▶ Dataset records:

====

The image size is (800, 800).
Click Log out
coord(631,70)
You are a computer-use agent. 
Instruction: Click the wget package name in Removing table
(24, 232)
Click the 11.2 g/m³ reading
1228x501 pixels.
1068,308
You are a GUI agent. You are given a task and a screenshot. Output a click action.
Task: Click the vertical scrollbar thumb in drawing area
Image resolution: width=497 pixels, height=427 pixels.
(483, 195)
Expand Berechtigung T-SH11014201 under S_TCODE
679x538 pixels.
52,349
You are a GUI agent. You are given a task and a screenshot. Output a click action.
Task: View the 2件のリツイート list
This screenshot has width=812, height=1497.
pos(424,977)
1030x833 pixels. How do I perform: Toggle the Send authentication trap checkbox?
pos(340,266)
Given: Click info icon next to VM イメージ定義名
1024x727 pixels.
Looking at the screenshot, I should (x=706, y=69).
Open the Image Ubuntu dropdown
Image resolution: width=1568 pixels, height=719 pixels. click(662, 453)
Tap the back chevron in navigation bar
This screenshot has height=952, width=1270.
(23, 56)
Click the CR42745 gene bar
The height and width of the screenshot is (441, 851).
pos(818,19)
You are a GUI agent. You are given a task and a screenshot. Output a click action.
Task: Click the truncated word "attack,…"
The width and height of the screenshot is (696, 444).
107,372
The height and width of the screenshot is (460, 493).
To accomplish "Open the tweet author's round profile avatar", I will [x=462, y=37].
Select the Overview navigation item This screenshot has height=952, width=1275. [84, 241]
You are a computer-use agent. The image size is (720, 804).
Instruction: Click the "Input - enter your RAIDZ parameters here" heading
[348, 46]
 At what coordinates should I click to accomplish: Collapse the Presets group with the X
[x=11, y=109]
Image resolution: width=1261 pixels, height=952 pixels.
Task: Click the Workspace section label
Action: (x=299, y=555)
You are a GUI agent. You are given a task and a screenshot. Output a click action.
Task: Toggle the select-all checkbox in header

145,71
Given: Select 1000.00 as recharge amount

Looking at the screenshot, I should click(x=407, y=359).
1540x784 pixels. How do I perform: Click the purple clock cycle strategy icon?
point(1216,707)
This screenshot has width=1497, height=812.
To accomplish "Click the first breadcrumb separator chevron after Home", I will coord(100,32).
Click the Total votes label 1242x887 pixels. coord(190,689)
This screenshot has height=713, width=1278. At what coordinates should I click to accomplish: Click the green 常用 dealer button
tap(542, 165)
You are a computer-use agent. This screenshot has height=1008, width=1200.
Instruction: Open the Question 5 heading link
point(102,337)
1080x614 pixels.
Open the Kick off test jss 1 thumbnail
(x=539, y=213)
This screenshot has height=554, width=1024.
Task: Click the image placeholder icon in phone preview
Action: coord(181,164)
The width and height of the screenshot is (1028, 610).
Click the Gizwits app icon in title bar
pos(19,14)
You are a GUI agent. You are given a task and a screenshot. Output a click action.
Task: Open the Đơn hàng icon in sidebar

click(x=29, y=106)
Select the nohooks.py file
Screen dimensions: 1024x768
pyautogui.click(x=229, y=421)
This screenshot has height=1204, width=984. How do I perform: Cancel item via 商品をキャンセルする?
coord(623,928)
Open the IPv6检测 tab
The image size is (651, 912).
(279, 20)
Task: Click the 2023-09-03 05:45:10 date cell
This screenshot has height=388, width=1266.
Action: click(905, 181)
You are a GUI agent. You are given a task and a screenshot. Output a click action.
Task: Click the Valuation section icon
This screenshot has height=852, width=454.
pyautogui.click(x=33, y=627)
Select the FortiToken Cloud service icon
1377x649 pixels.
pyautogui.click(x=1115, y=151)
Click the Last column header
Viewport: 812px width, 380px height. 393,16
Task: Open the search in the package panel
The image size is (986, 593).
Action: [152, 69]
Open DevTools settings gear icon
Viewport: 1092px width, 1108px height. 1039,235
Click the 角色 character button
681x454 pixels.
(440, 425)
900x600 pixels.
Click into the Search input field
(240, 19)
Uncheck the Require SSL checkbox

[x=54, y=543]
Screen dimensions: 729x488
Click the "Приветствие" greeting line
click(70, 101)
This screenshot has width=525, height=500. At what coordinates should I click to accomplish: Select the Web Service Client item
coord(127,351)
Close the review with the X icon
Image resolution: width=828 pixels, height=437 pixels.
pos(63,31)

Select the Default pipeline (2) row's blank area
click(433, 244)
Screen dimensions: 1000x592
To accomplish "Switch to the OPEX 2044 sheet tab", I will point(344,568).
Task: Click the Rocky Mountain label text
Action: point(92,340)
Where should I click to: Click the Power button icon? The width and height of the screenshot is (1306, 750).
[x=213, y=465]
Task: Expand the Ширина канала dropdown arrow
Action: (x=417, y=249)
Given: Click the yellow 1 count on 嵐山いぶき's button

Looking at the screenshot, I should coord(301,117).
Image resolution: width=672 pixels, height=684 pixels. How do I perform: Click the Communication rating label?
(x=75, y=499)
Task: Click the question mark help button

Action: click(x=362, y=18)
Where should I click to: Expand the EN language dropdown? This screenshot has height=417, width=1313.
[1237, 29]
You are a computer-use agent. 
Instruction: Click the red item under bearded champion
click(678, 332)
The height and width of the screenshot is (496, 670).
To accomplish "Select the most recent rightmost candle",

====

▶ Prompt: All of the material above should be restated verbatim.

▶ Answer for the task:
The image size is (800, 800).
Click Log out
coord(631,70)
You are a computer-use agent. 
Instruction: Click the wget package name in Removing table
(24, 232)
Click the 11.2 g/m³ reading
1228x501 pixels.
1068,308
You are a GUI agent. You are given a task and a screenshot. Output a click action.
Task: Click the vertical scrollbar thumb in drawing area
Image resolution: width=497 pixels, height=427 pixels.
(483, 195)
Expand Berechtigung T-SH11014201 under S_TCODE
679x538 pixels.
52,349
You are a GUI agent. You are given a task and a screenshot. Output a click action.
Task: View the 2件のリツイート list
This screenshot has width=812, height=1497.
pos(424,977)
1030x833 pixels. How do I perform: Toggle the Send authentication trap checkbox?
pos(340,266)
Given: Click info icon next to VM イメージ定義名
1024x727 pixels.
Looking at the screenshot, I should (x=706, y=69).
Open the Image Ubuntu dropdown
Image resolution: width=1568 pixels, height=719 pixels. click(662, 453)
Tap the back chevron in navigation bar
This screenshot has height=952, width=1270.
(23, 56)
Click the CR42745 gene bar
The height and width of the screenshot is (441, 851).
pos(818,19)
You are a GUI agent. You are given a task and a screenshot. Output a click action.
Task: Click the truncated word "attack,…"
The width and height of the screenshot is (696, 444).
107,372
The height and width of the screenshot is (460, 493).
To accomplish "Open the tweet author's round profile avatar", I will [x=462, y=37].
Select the Overview navigation item This screenshot has height=952, width=1275. [84, 241]
You are a computer-use agent. The image size is (720, 804).
Instruction: Click the "Input - enter your RAIDZ parameters here" heading
[348, 46]
 At what coordinates should I click to accomplish: Collapse the Presets group with the X
[x=11, y=109]
Image resolution: width=1261 pixels, height=952 pixels.
Task: Click the Workspace section label
Action: (x=299, y=555)
You are a GUI agent. You are given a task and a screenshot. Output a click action.
Task: Toggle the select-all checkbox in header

145,71
Given: Select 1000.00 as recharge amount

Looking at the screenshot, I should click(x=407, y=359).
1540x784 pixels. How do I perform: Click the purple clock cycle strategy icon?
point(1216,707)
This screenshot has width=1497, height=812.
To accomplish "Click the first breadcrumb separator chevron after Home", I will coord(100,32).
Click the Total votes label 1242x887 pixels. coord(190,689)
This screenshot has height=713, width=1278. At what coordinates should I click to accomplish: Click the green 常用 dealer button
tap(542, 165)
You are a computer-use agent. This screenshot has height=1008, width=1200.
Instruction: Open the Question 5 heading link
point(102,337)
1080x614 pixels.
Open the Kick off test jss 1 thumbnail
(x=539, y=213)
This screenshot has height=554, width=1024.
Task: Click the image placeholder icon in phone preview
Action: coord(181,164)
The width and height of the screenshot is (1028, 610).
Click the Gizwits app icon in title bar
pos(19,14)
You are a GUI agent. You are given a task and a screenshot. Output a click action.
Task: Open the Đơn hàng icon in sidebar

click(x=29, y=106)
Select the nohooks.py file
Screen dimensions: 1024x768
pyautogui.click(x=229, y=421)
This screenshot has height=1204, width=984. How do I perform: Cancel item via 商品をキャンセルする?
coord(623,928)
Open the IPv6检测 tab
The image size is (651, 912).
(279, 20)
Task: Click the 2023-09-03 05:45:10 date cell
This screenshot has height=388, width=1266.
Action: click(905, 181)
You are a GUI agent. You are given a task and a screenshot. Output a click action.
Task: Click the Valuation section icon
This screenshot has height=852, width=454.
pyautogui.click(x=33, y=627)
Select the FortiToken Cloud service icon
1377x649 pixels.
pyautogui.click(x=1115, y=151)
Click the Last column header
Viewport: 812px width, 380px height. 393,16
Task: Open the search in the package panel
The image size is (986, 593).
Action: [152, 69]
Open DevTools settings gear icon
Viewport: 1092px width, 1108px height. 1039,235
Click the 角色 character button
681x454 pixels.
(440, 425)
900x600 pixels.
Click into the Search input field
(240, 19)
Uncheck the Require SSL checkbox

[x=54, y=543]
Screen dimensions: 729x488
Click the "Приветствие" greeting line
click(70, 101)
This screenshot has width=525, height=500. At what coordinates should I click to accomplish: Select the Web Service Client item
coord(127,351)
Close the review with the X icon
Image resolution: width=828 pixels, height=437 pixels.
pos(63,31)

Select the Default pipeline (2) row's blank area
click(433, 244)
Screen dimensions: 1000x592
To accomplish "Switch to the OPEX 2044 sheet tab", I will point(344,568).
Task: Click the Rocky Mountain label text
Action: point(92,340)
Where should I click to: Click the Power button icon? The width and height of the screenshot is (1306, 750).
[x=213, y=465]
Task: Expand the Ширина канала dropdown arrow
Action: (x=417, y=249)
Given: Click the yellow 1 count on 嵐山いぶき's button

Looking at the screenshot, I should coord(301,117).
Image resolution: width=672 pixels, height=684 pixels. How do I perform: Click the Communication rating label?
(x=75, y=499)
Task: Click the question mark help button

Action: click(x=362, y=18)
Where should I click to: Expand the EN language dropdown? This screenshot has height=417, width=1313.
[1237, 29]
You are a computer-use agent. 
Instruction: Click the red item under bearded champion
click(678, 332)
The height and width of the screenshot is (496, 670).
To accomplish "Select the most recent rightmost candle",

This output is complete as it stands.